If you can set aside the laboured subtext about militarism and the whole America policing the world thing, it’s a brilliant epic about love and the indomitability of the human spirit. And they’re all pretty hot, which helps.
But I had another train of thought watching this movie. It reminded me of a guilty secret, and of a violent change in attitude I’ve had toward science fiction in the past few years, and toward Star Trek in particular.
It begins with a confession. As a child, I was a massive Trekkie.
As in, massive.
I could offer many defences of this embarrassing fact, if I cared to: I could point to moments of genre-defying grandeur from Kate Mulgrew, or of Shakespearean gravitas from Patrick Stewart.
Or I could, at some length, discuss the many and varied virtues of Robert Beltran. (Don’t Google him if you’re a fan: these days, he’s depressingly fat.)
The truth is that I was even a fan of Deep Space Nine, impenetrable garbage to all but the most ardent Star Trek fan, because something about that show excited my imagination.
But, as I have grown older, I have grown to loathe it for reasons that cannot be attributed solely to changing taste or consumption habits.

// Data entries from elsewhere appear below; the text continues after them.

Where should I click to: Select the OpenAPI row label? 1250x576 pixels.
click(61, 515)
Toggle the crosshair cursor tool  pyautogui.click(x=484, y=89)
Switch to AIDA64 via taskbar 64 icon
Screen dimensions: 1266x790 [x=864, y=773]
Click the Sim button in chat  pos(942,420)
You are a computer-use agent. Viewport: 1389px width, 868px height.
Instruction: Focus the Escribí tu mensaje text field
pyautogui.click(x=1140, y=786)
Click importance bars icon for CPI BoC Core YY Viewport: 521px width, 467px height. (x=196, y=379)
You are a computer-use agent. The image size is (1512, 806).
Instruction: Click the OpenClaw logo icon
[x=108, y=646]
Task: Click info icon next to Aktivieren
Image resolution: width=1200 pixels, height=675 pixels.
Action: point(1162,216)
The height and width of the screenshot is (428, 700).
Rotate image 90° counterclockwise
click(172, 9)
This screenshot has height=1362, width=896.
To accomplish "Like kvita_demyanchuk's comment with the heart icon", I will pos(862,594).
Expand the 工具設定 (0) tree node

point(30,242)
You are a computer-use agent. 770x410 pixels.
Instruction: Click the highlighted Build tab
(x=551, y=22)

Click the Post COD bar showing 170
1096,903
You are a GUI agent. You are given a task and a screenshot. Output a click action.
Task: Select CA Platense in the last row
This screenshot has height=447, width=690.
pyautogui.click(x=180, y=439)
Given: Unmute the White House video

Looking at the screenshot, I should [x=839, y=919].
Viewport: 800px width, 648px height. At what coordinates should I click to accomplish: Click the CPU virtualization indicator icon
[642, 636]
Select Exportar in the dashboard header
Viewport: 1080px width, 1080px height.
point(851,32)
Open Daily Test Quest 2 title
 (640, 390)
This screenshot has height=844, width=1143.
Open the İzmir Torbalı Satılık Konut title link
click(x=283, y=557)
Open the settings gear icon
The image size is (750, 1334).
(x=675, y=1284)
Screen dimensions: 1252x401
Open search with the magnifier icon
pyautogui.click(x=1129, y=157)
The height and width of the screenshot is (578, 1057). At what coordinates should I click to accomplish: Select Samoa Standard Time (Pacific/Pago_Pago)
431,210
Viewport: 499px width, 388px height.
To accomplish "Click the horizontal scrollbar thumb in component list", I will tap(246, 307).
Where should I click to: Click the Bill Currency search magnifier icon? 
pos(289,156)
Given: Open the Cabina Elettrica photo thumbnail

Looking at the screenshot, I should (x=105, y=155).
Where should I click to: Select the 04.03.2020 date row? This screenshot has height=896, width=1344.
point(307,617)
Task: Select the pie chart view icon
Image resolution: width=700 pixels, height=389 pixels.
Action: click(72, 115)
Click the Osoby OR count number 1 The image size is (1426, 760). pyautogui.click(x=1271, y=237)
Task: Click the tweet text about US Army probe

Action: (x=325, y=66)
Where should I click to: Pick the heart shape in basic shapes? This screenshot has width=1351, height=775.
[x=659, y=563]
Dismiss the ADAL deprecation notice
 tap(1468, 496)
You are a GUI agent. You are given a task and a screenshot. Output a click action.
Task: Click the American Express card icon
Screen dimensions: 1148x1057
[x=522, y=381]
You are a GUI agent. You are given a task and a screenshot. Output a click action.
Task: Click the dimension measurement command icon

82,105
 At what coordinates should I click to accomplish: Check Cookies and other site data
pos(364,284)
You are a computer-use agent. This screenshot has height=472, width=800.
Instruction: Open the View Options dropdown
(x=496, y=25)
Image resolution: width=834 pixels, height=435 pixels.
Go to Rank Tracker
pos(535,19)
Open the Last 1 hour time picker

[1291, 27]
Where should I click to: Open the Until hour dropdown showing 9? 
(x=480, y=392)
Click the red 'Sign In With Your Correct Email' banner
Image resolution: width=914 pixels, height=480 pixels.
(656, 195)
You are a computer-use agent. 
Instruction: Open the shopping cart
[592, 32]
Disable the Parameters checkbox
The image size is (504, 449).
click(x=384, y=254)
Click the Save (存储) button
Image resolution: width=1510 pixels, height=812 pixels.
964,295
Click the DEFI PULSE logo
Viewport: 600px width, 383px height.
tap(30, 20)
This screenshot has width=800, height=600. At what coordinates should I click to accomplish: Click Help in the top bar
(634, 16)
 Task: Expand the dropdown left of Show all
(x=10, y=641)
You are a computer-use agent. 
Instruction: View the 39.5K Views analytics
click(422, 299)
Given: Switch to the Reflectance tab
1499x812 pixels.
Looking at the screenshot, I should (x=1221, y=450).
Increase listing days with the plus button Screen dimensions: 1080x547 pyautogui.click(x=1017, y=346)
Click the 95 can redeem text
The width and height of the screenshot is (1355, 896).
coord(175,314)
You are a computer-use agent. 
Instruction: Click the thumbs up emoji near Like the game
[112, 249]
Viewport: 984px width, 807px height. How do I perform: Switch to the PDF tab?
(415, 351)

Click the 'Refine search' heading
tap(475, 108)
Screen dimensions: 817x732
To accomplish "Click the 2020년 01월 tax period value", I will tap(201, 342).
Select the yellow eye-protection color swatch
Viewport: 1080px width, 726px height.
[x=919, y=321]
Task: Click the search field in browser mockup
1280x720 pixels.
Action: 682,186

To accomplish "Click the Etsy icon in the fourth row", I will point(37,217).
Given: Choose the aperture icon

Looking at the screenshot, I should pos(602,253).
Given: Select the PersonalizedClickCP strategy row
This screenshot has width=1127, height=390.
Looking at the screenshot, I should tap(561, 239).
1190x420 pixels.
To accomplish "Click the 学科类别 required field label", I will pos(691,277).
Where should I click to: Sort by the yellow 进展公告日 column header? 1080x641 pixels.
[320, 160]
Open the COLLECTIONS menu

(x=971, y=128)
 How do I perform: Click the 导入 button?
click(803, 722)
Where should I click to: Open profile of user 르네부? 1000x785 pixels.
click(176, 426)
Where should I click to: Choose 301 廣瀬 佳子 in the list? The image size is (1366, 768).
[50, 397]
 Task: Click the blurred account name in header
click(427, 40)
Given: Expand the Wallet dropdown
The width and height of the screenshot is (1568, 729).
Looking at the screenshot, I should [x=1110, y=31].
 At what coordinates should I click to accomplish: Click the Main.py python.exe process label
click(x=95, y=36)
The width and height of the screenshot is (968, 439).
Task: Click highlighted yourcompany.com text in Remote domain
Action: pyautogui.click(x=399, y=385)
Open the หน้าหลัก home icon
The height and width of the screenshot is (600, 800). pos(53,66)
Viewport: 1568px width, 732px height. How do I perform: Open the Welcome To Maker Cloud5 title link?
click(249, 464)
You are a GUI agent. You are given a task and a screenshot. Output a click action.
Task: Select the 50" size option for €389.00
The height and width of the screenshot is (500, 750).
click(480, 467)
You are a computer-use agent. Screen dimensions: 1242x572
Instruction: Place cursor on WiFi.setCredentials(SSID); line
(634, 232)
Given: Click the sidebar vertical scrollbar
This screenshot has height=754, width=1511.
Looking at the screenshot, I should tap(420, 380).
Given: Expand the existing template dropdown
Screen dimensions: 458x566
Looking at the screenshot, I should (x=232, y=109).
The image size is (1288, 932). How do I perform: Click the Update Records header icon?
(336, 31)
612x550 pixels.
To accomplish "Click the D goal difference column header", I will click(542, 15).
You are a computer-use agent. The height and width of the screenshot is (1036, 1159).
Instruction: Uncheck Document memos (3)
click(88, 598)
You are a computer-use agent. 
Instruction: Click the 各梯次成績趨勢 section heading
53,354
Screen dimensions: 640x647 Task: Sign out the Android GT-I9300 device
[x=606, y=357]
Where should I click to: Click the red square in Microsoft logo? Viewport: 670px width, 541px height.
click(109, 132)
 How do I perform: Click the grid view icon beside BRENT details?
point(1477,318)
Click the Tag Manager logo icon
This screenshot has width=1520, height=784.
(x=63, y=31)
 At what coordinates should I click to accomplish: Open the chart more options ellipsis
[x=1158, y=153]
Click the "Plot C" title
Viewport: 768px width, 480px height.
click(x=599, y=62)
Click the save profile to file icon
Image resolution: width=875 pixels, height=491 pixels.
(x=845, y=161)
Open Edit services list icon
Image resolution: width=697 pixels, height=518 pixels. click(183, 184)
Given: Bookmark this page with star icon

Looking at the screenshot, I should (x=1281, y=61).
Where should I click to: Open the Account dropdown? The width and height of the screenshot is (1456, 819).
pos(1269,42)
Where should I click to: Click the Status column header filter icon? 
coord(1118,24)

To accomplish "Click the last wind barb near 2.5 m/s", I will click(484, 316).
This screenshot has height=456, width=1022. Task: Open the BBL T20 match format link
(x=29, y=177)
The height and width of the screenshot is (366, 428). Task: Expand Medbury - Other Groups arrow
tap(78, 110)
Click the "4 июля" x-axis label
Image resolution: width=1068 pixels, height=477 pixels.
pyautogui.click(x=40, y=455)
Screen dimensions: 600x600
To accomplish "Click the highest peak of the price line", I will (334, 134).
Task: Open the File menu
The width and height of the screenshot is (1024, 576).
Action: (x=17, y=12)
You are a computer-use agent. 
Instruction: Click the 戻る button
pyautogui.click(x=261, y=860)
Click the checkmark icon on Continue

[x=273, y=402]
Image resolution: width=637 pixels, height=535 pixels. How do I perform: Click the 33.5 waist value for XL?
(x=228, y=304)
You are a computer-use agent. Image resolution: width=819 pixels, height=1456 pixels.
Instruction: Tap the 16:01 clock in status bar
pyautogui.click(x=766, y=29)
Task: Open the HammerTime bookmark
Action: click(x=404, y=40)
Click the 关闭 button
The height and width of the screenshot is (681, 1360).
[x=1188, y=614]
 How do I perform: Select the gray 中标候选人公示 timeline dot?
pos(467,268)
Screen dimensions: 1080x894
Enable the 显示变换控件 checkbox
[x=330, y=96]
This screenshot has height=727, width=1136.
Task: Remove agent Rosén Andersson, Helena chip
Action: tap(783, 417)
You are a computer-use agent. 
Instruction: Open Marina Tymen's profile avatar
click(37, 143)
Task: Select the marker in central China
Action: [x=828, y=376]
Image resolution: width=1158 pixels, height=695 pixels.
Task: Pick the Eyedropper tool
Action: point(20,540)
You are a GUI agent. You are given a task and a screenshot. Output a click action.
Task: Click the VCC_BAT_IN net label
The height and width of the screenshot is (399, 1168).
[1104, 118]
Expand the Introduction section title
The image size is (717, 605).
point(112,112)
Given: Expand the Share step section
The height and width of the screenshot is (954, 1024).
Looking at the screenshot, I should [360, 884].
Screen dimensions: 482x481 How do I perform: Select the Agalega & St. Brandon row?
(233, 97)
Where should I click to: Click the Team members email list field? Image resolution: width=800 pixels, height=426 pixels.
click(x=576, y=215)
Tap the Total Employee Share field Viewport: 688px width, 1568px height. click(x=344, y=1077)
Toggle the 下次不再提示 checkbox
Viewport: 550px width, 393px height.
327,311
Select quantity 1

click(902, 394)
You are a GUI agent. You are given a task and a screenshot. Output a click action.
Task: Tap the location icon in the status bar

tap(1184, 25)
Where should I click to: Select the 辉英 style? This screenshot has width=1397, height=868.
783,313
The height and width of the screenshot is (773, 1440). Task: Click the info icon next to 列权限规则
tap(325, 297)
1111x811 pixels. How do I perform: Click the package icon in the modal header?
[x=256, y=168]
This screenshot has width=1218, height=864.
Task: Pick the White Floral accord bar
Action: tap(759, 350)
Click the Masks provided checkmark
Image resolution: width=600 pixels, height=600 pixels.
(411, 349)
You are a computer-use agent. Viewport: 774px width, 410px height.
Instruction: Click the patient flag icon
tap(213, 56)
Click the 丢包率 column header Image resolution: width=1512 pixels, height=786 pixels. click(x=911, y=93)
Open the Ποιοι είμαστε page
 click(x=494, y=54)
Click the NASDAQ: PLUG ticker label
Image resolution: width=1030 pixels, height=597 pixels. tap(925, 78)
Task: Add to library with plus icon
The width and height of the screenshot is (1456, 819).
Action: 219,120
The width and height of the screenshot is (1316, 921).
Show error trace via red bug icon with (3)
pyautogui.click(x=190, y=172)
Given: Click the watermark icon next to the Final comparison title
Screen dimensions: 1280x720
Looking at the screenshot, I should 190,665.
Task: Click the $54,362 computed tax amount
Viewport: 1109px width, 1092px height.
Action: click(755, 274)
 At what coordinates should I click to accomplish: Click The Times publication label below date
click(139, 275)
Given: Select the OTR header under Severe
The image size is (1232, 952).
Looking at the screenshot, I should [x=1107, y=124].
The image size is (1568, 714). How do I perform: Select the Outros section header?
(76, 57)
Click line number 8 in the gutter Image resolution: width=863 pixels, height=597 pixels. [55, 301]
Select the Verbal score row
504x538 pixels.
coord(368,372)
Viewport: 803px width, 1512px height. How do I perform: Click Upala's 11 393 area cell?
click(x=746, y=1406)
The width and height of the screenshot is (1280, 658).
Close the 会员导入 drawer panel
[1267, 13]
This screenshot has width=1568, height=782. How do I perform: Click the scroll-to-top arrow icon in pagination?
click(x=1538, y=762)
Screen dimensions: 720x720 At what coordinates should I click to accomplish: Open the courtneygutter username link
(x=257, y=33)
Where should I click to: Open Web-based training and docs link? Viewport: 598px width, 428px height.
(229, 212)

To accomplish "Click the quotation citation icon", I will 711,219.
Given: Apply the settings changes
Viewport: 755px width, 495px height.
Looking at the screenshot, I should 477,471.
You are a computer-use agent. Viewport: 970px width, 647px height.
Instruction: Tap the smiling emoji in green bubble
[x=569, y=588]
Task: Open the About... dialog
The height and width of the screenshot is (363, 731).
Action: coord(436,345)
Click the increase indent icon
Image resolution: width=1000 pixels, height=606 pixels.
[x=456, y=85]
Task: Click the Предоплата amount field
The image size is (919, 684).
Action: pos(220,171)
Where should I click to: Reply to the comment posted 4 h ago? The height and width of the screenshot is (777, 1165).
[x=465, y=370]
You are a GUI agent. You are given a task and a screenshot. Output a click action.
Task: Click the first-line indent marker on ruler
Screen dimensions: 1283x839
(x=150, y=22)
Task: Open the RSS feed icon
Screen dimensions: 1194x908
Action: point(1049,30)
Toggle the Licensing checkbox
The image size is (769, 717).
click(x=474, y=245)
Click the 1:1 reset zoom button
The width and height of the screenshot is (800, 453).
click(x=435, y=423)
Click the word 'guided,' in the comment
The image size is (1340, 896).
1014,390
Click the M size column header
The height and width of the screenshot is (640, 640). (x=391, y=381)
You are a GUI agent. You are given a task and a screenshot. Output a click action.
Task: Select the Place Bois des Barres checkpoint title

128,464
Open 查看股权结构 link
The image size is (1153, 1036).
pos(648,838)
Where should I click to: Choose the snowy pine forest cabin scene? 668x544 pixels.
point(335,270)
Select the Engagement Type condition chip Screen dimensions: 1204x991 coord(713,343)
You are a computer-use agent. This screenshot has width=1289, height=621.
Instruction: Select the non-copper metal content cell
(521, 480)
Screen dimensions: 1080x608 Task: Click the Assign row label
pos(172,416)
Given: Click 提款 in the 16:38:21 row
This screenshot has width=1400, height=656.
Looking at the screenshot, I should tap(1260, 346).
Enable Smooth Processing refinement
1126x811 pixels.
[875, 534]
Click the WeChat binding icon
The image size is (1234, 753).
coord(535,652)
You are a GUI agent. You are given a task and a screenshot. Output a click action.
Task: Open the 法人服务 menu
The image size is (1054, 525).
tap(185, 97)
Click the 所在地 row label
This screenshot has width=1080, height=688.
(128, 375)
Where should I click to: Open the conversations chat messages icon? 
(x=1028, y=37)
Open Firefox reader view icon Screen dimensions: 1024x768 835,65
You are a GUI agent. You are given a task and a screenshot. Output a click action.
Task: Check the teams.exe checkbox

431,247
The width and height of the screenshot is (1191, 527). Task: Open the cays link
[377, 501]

Initially, I couldn’t work out why. Over this past weekend, though, I think I realised what has happened.
At its heart, science fiction is a transgressive genre of fiction: it paints a world of conflict in which the good guys invariably exist on the political and social fringe of the writers’ own societies. The protagonists are normally heroic and somehow displaced.
Star Trek fails this test, and as a result it commits the worst sin of all: it’s boring.
In fact Star Trek, particularly the universe of the later The Next Generation movies and indeed the entire TNG television series that went out in the late eighties and early nineties, is a particularly, peculiarly and almost unbearably saccharine, socialist world, at pains to underscore its rejection of money and the moral good of exploration for its own sake.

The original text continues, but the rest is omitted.